### Provided information
(begin)

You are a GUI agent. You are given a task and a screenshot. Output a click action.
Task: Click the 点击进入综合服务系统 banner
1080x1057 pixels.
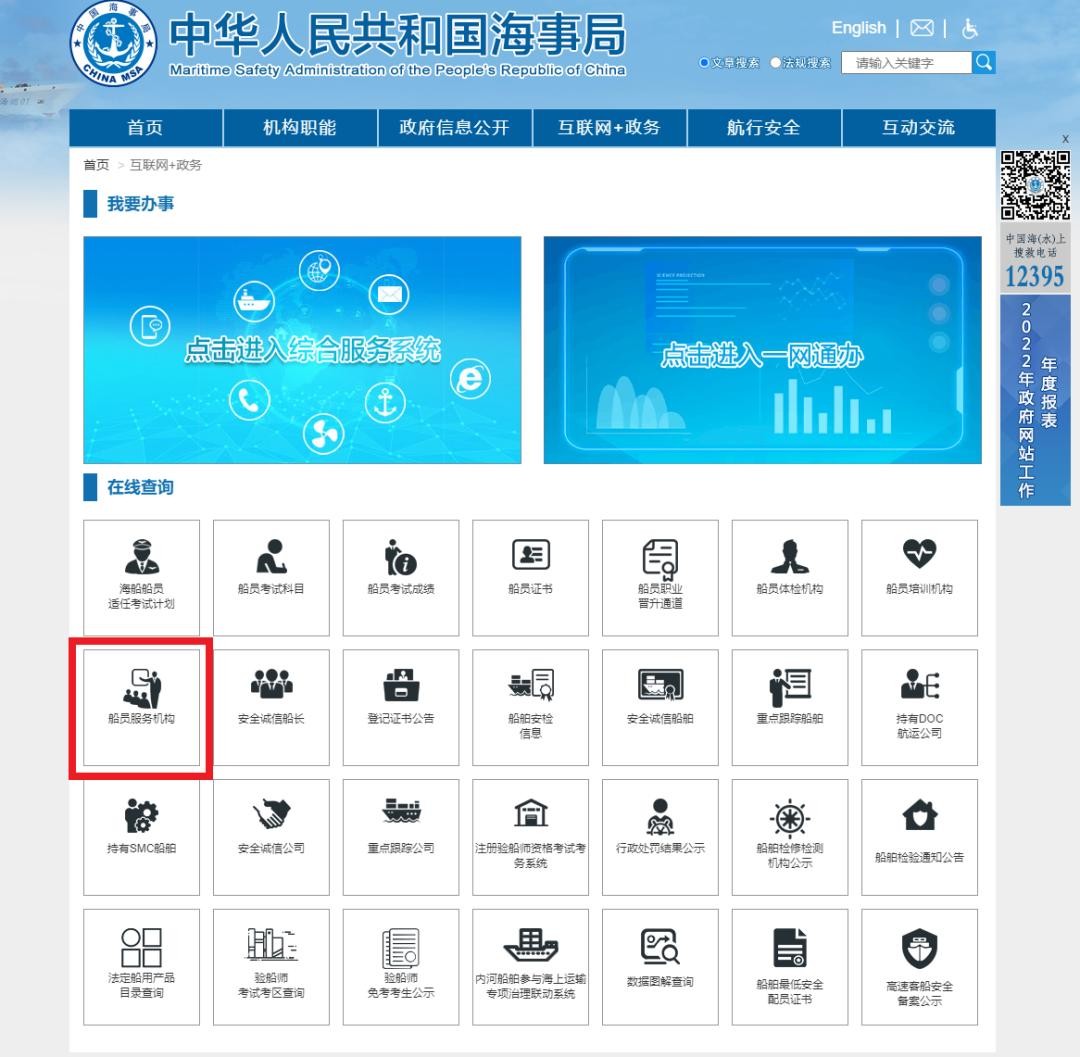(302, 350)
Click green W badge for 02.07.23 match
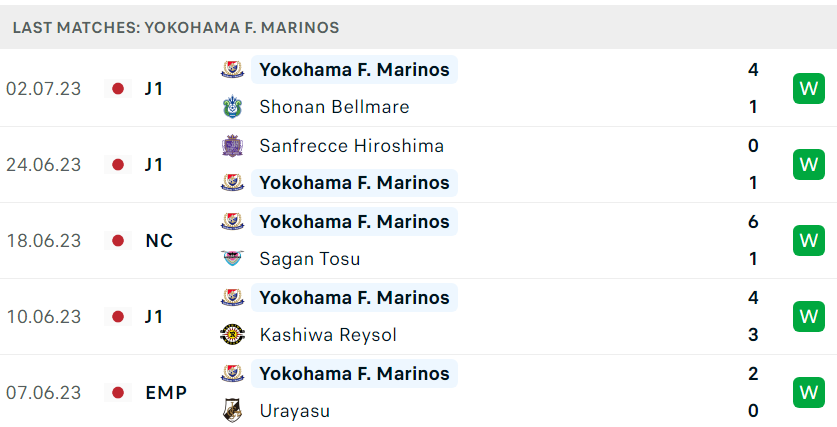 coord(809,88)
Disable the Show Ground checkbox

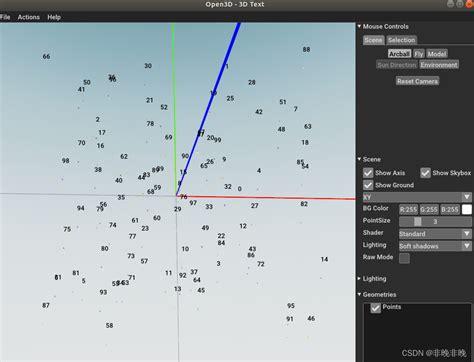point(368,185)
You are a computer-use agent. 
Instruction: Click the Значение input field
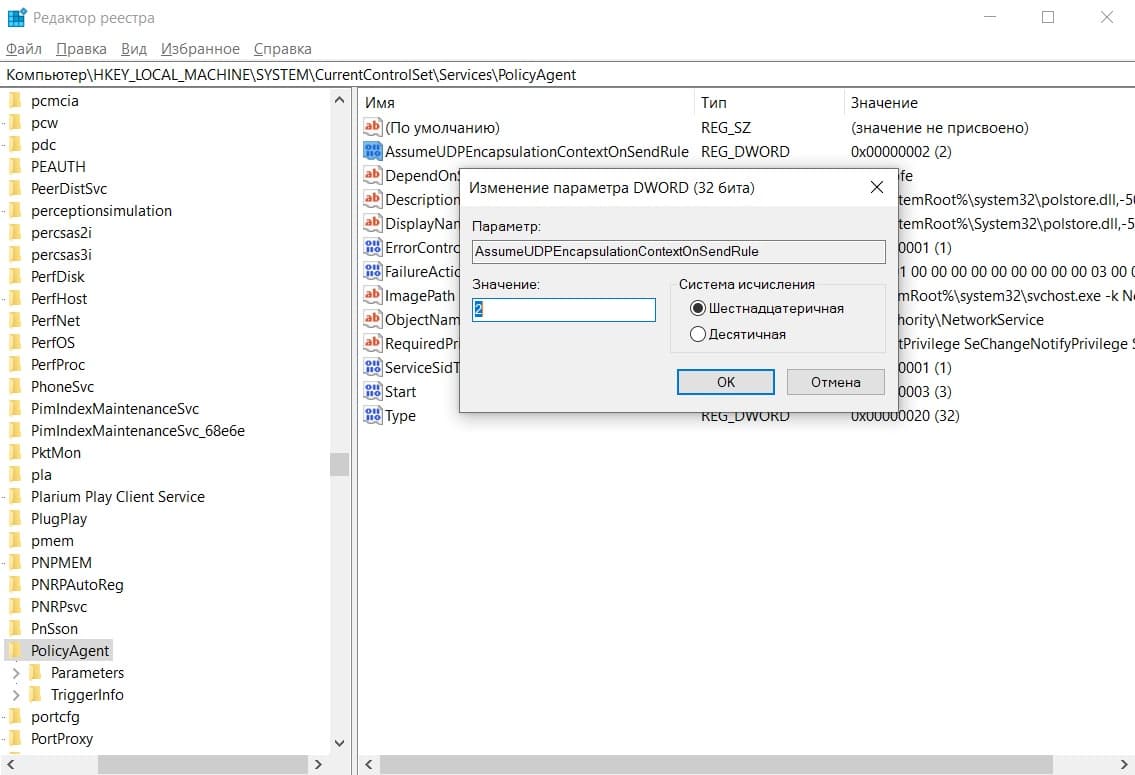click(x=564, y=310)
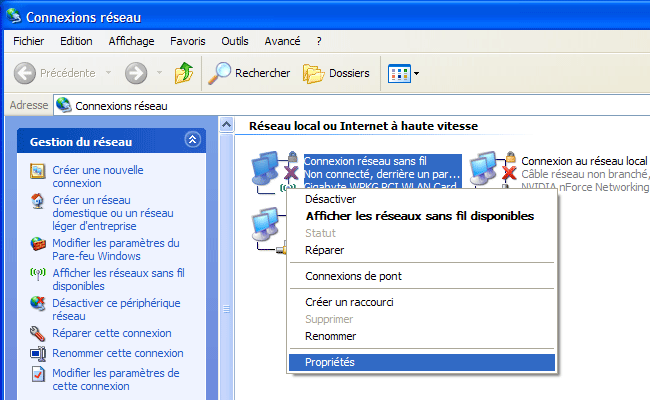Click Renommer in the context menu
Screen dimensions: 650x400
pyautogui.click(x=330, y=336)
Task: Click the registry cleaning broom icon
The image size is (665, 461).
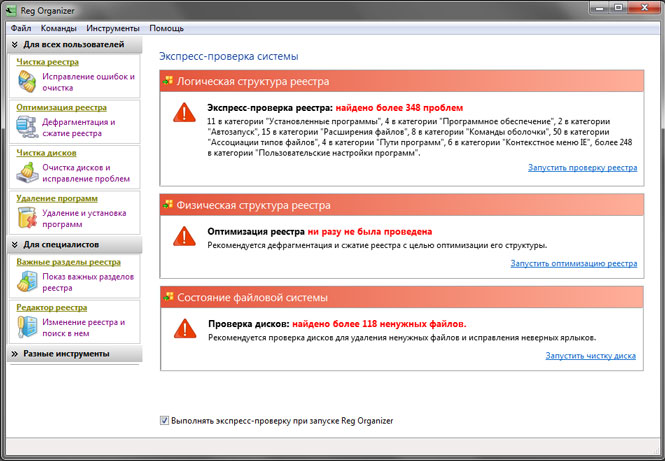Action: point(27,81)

(end)
(begin)

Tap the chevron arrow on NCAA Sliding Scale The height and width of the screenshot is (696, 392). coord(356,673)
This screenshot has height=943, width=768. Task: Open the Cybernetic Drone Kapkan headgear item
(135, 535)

(end)

Put the records from the line containing "Task: Click the registry cleaning broom icon" through the line containing "Action: point(27,81)" into a Markdown table with the columns Number and Content, one row per line, skipping blank lines. Leave the pictures out.

### Solution to the exercise
| Number | Content |
|---|---|
| 1 | Task: Click the registry cleaning broom icon |
| 2 | The image size is (665, 461). |
| 3 | Action: point(27,81) |